17

Порой обвинения в адрес языка направлены не на язык вообще, а на письменное слово. Так, Тристан Тцара призывал к сожжению всех книг и библиотек, чтобы настала новая эра устных сказаний. Известно, что Маклюэн также очень четко различал письменный язык (существующий в «визуальном пространстве») и устную речь (существующую в «слуховом пространстве»), расхваливая психические и культурные преимущества последней как основы восприимчивости.

Коль скоро письменный язык обвиняется во всех грехах, следует стремиться не столько к его редукции, сколько к превращению этого языка в нечто более свободное, более интуитивное, менее упорядоченное, без строгого склонения и спряжения, в нечто нелинейное (по терминологии Маклюэна) и, разумеется, более многословное. Однако именно эти качества отличают многие великие прозаические произведения нашего времени. Джойс, Стайн, Гадда, Лора Райдинг, Беккет и Берроуз пользовались языком, нормы и энергия которого пришли из устной речи, с ее круговыми повторами и повествованием от первого лица.

«Говорить ради того, чтобы говорить, – вот формула освобождения», – сказал Новалис. (Освобождения от чего? От говорения? От искусства?)

По-моему, Новалис кратко описал верный подход писателя к языку, предложив основной критерий литературы как искусства. Но в какой степени устная речь должна быть главным образцом для литературной речи как искусства, до сих пор остается вопросом.

18

Понимание языка искусства как автономного, самодостаточного (и в конечном счете подсознательного) влечет за собой упадок «значения», к поиску которого традиционно стремилось произведение искусства. «Говорение ради говорения» вынуждает нас к переносу смысла языковых или параязыковых суждений. Мы вынуждены отказаться от значения (в смысле указаний на сущности, находящиеся вне произведения искусства) как критерия языка искусства в пользу «употребления». (Знаменитый тезис Витгенштейна «Значение слова есть способ его употребления» может и должен строго применяться к искусству.)

За широко распространенной стратегией буквальности, главного достижения эстетики безмолвия, скрывается «значение», частично или полностью превращенное в «употребление». Один из вариантов: скрытая буквальность у таких разных писателей, как Кафка и Беккет. Нарративы Кафки и Беккета ставят читателя в тупик, поскольку побуждают приписать им глубокое символическое значение, одновременно отвергая подобное приписывание. Анализируя такого типа нарратив, мы обнаруживаем в нем только то, что он буквально означает. Сила языка этих писателей объясняется именно скудостью значения.
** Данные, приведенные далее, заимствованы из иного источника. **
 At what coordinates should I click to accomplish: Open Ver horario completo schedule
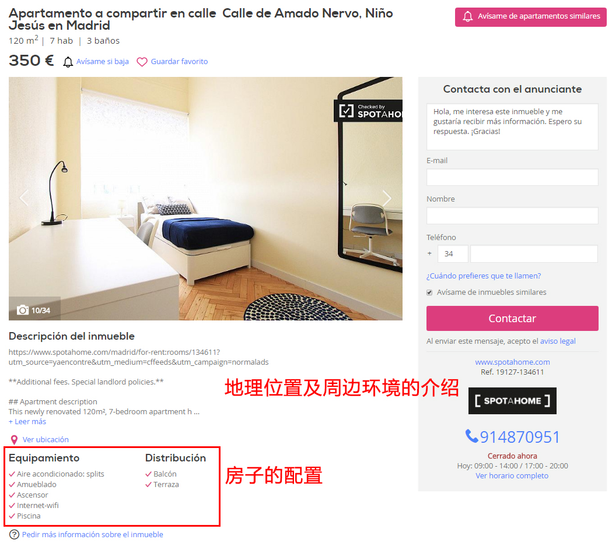512,475
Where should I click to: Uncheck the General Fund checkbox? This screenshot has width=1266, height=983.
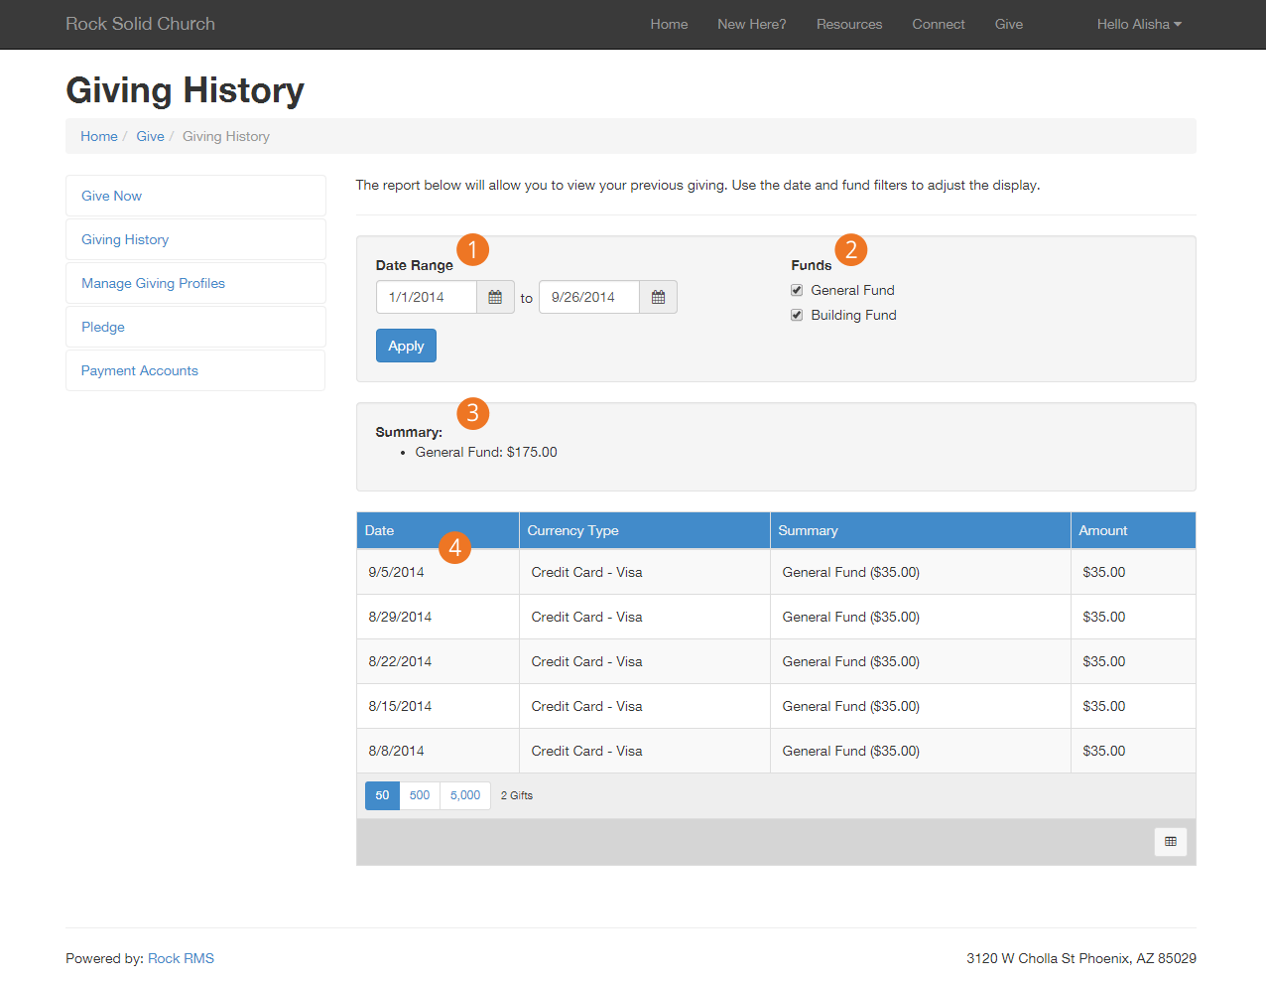[797, 290]
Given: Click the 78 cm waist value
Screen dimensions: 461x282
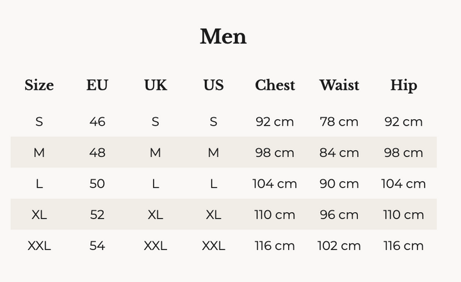Looking at the screenshot, I should click(x=339, y=122).
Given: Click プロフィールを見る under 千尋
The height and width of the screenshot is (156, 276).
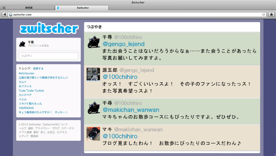Looking at the screenshot, I should click(x=38, y=46).
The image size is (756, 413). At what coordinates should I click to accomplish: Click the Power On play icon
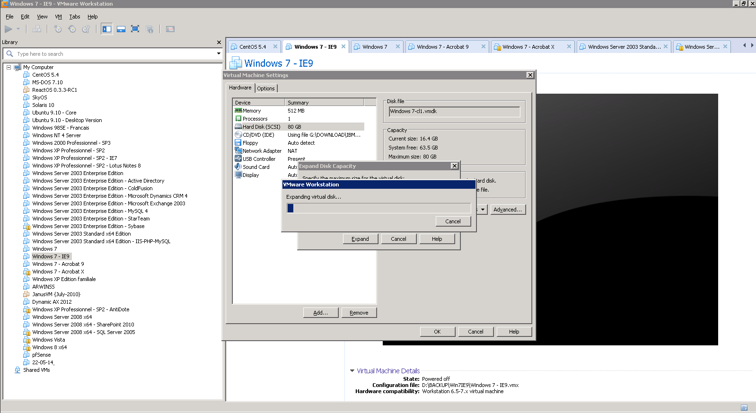(9, 29)
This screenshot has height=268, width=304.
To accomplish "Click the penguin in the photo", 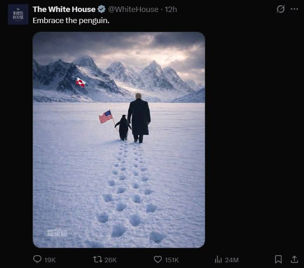I will 123,127.
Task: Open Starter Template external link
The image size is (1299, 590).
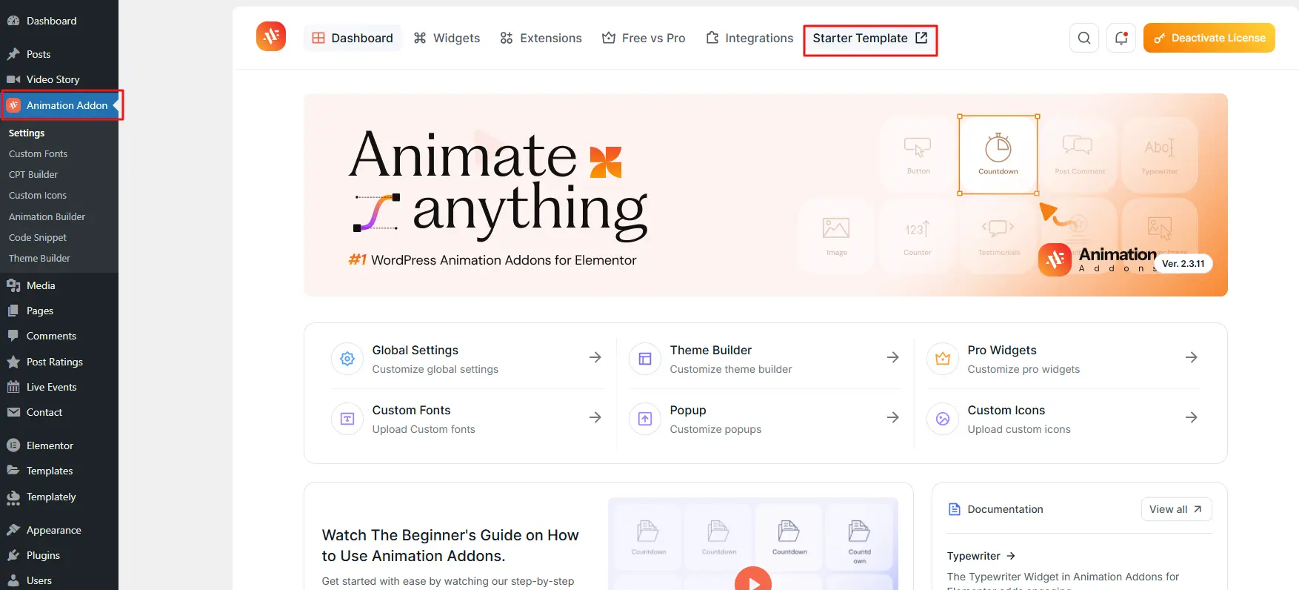Action: (x=869, y=39)
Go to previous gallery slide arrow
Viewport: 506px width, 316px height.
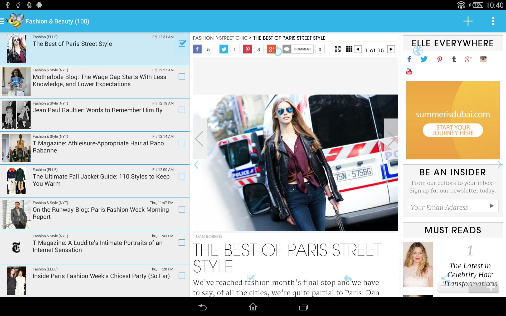tap(358, 49)
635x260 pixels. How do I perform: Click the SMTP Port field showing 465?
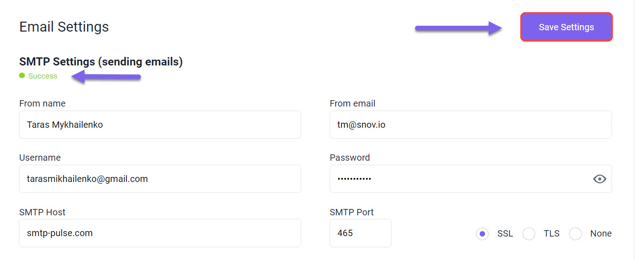pyautogui.click(x=360, y=233)
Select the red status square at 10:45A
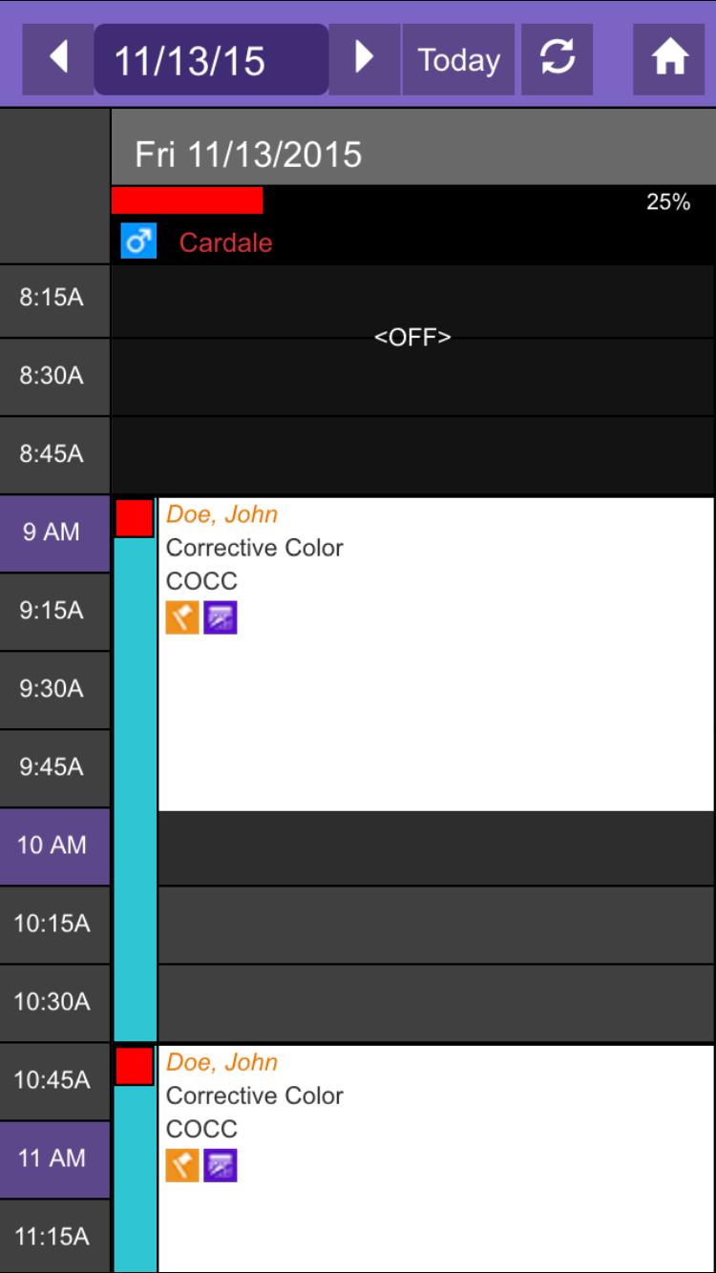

Эта скудость нередко порождает тревогу, схожую с той, которую мы испытываем, когда знакомые вещи находятся не на своих местах или выполняют непривычную роль. Беспокойство, вызванное неожиданной буквальностью, сродни тому, что вызывают «пугающие» предметы, их неожиданный масштаб и условия существования в воображаемом сюрреалистическом пейзаже. Нечто абсолютно таинственное успокаивает психику и в то же время вызывает беспокойство. (Превосходный механизм, рождающий эти противоположные чувства – рисунок Босха в Голландском музее: между стволами деревьев видны два уха, как если бы они прислушивались к лесу, тогда как лесная подстилка усеяна глазами.) Перед произведением искусства, до конца осознанным, испытываешь смесь беспокойства, отстраненности, влечения и облегчения, которые испытывает физически здоровый человек, увидев человека с ампутированной конечностью. Беккет благосклонно отзывается о произведении искусства, которое было бы «тотальным объектом, дополненным недостающими частями, в отличие от частичного объекта. Вопрос степени».